WHAT THIS TASK INVOLVES
When you reach the line below that has "Screen dimensions: 927x487", start returning lines exactly, and stop after the line that has "1568x449 pixels."; skip the pictures.

DATASET EXCERPTS
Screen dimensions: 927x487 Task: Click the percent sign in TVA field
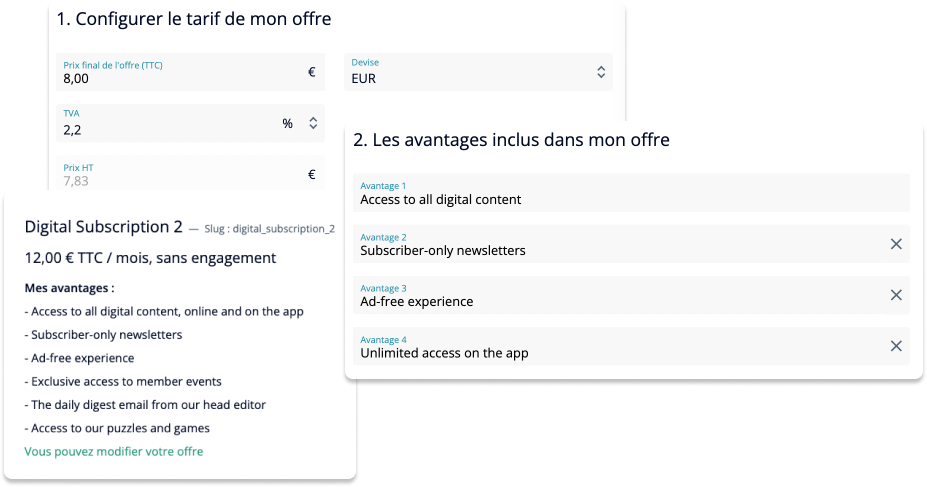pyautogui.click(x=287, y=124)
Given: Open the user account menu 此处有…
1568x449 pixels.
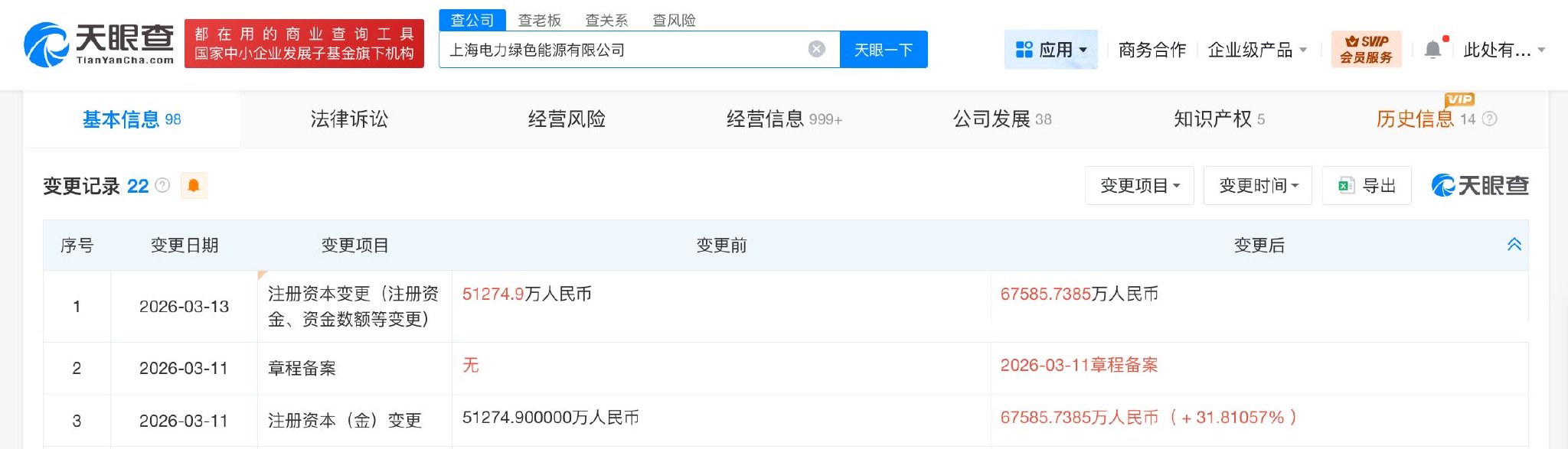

==

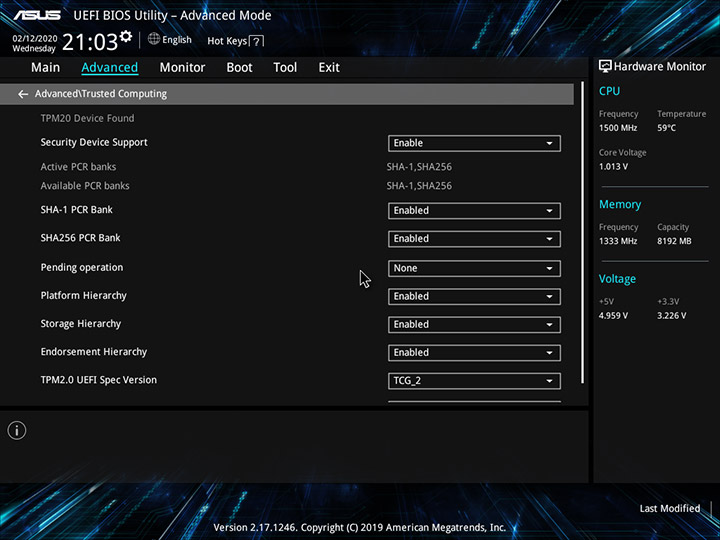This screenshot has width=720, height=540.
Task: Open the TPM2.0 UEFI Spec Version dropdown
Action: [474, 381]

THE ANSWER
Screen dimensions: 927x487 Task: Click the percent sign in TVA field
pyautogui.click(x=287, y=124)
Given: Open the user account menu 此处有…
1568x449 pixels.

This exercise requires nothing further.